• [The problem] Return the entries below precisely, omitting nothing.

[Dataset entries]
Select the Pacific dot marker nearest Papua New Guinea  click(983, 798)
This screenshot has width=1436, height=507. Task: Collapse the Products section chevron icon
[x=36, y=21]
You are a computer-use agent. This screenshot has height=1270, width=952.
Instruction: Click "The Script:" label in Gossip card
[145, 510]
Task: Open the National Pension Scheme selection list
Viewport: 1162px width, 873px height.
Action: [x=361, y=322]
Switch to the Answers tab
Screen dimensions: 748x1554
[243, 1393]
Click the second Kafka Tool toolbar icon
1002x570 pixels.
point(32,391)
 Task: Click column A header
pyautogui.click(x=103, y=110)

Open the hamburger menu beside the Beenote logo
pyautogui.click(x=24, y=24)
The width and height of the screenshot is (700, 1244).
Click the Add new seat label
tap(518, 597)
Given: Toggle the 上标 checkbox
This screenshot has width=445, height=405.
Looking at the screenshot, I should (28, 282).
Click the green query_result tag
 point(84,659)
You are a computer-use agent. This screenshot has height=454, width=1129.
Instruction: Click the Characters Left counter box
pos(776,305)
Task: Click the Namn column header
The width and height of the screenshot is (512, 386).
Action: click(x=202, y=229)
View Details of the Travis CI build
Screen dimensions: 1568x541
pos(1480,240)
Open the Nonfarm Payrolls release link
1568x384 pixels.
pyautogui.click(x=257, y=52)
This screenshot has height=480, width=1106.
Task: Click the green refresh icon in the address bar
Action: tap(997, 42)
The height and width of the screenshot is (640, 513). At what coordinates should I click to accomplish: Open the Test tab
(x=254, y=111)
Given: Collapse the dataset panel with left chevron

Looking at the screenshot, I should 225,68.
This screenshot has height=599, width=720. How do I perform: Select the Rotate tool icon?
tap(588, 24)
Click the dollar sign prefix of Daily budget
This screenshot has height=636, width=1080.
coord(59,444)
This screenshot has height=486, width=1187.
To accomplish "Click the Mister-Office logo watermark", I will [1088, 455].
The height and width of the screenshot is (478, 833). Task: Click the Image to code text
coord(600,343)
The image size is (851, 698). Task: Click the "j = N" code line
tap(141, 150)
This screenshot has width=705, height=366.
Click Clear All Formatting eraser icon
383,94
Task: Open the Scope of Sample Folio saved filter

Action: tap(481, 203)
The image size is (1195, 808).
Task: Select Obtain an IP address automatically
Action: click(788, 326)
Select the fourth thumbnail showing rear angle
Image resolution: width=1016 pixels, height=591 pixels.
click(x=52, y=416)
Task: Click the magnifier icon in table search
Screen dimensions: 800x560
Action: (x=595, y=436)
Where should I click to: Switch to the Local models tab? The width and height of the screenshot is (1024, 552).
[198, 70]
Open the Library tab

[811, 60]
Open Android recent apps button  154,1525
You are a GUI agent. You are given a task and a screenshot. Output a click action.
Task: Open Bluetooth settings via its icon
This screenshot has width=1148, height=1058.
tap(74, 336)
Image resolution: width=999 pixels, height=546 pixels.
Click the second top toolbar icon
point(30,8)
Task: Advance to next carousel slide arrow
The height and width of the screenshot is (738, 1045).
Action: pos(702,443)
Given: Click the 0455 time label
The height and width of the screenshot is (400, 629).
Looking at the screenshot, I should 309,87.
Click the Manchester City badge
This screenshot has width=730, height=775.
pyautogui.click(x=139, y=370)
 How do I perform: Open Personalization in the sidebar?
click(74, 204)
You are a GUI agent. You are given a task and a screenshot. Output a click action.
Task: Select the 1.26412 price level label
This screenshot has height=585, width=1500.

• [Answer area]
Select the Pacific dot marker nearest Papua New Guinea  click(983, 798)
This screenshot has width=1436, height=507. Task: Collapse the Products section chevron icon
[x=36, y=21]
You are a computer-use agent. This screenshot has height=1270, width=952.
Instruction: Click "The Script:" label in Gossip card
[145, 510]
Task: Open the National Pension Scheme selection list
Viewport: 1162px width, 873px height.
Action: [x=361, y=322]
Switch to the Answers tab
Screen dimensions: 748x1554
[243, 1393]
Click the second Kafka Tool toolbar icon
1002x570 pixels.
point(32,391)
 Task: Click column A header
pyautogui.click(x=103, y=110)

Open the hamburger menu beside the Beenote logo
pyautogui.click(x=24, y=24)
The width and height of the screenshot is (700, 1244).
Click the Add new seat label
tap(518, 597)
Given: Toggle the 上标 checkbox
This screenshot has width=445, height=405.
Looking at the screenshot, I should (28, 282).
Click the green query_result tag
 point(84,659)
You are a computer-use agent. This screenshot has height=454, width=1129.
Instruction: Click the Characters Left counter box
pos(776,305)
Task: Click the Namn column header
The width and height of the screenshot is (512, 386).
Action: click(x=202, y=229)
View Details of the Travis CI build
Screen dimensions: 1568x541
pos(1480,240)
Open the Nonfarm Payrolls release link
1568x384 pixels.
pyautogui.click(x=257, y=52)
This screenshot has height=480, width=1106.
Task: Click the green refresh icon in the address bar
Action: tap(997, 42)
The height and width of the screenshot is (640, 513). At what coordinates should I click to accomplish: Open the Test tab
(x=254, y=111)
Given: Collapse the dataset panel with left chevron

Looking at the screenshot, I should 225,68.
This screenshot has height=599, width=720. How do I perform: Select the Rotate tool icon?
tap(588, 24)
Click the dollar sign prefix of Daily budget
This screenshot has height=636, width=1080.
coord(59,444)
This screenshot has height=486, width=1187.
To accomplish "Click the Mister-Office logo watermark", I will [1088, 455].
The height and width of the screenshot is (478, 833). Task: Click the Image to code text
coord(600,343)
The image size is (851, 698). Task: Click the "j = N" code line
tap(141, 150)
This screenshot has width=705, height=366.
Click Clear All Formatting eraser icon
383,94
Task: Open the Scope of Sample Folio saved filter

Action: tap(481, 203)
The image size is (1195, 808).
Task: Select Obtain an IP address automatically
Action: click(788, 326)
Select the fourth thumbnail showing rear angle
Image resolution: width=1016 pixels, height=591 pixels.
click(x=52, y=416)
Task: Click the magnifier icon in table search
Screen dimensions: 800x560
Action: (x=595, y=436)
Where should I click to: Switch to the Local models tab? The width and height of the screenshot is (1024, 552).
[198, 70]
Open the Library tab

[811, 60]
Open Android recent apps button  154,1525
You are a GUI agent. You are given a task and a screenshot. Output a click action.
Task: Open Bluetooth settings via its icon
This screenshot has width=1148, height=1058.
tap(74, 336)
Image resolution: width=999 pixels, height=546 pixels.
Click the second top toolbar icon
point(30,8)
Task: Advance to next carousel slide arrow
The height and width of the screenshot is (738, 1045).
Action: pos(702,443)
Given: Click the 0455 time label
The height and width of the screenshot is (400, 629).
Looking at the screenshot, I should 309,87.
Click the Manchester City badge
This screenshot has width=730, height=775.
pyautogui.click(x=139, y=370)
 How do I perform: Open Personalization in the sidebar?
click(74, 204)
You are a GUI agent. You are given a task and a screenshot. Output a click action.
Task: Select the 1.26412 price level label
This screenshot has height=585, width=1500.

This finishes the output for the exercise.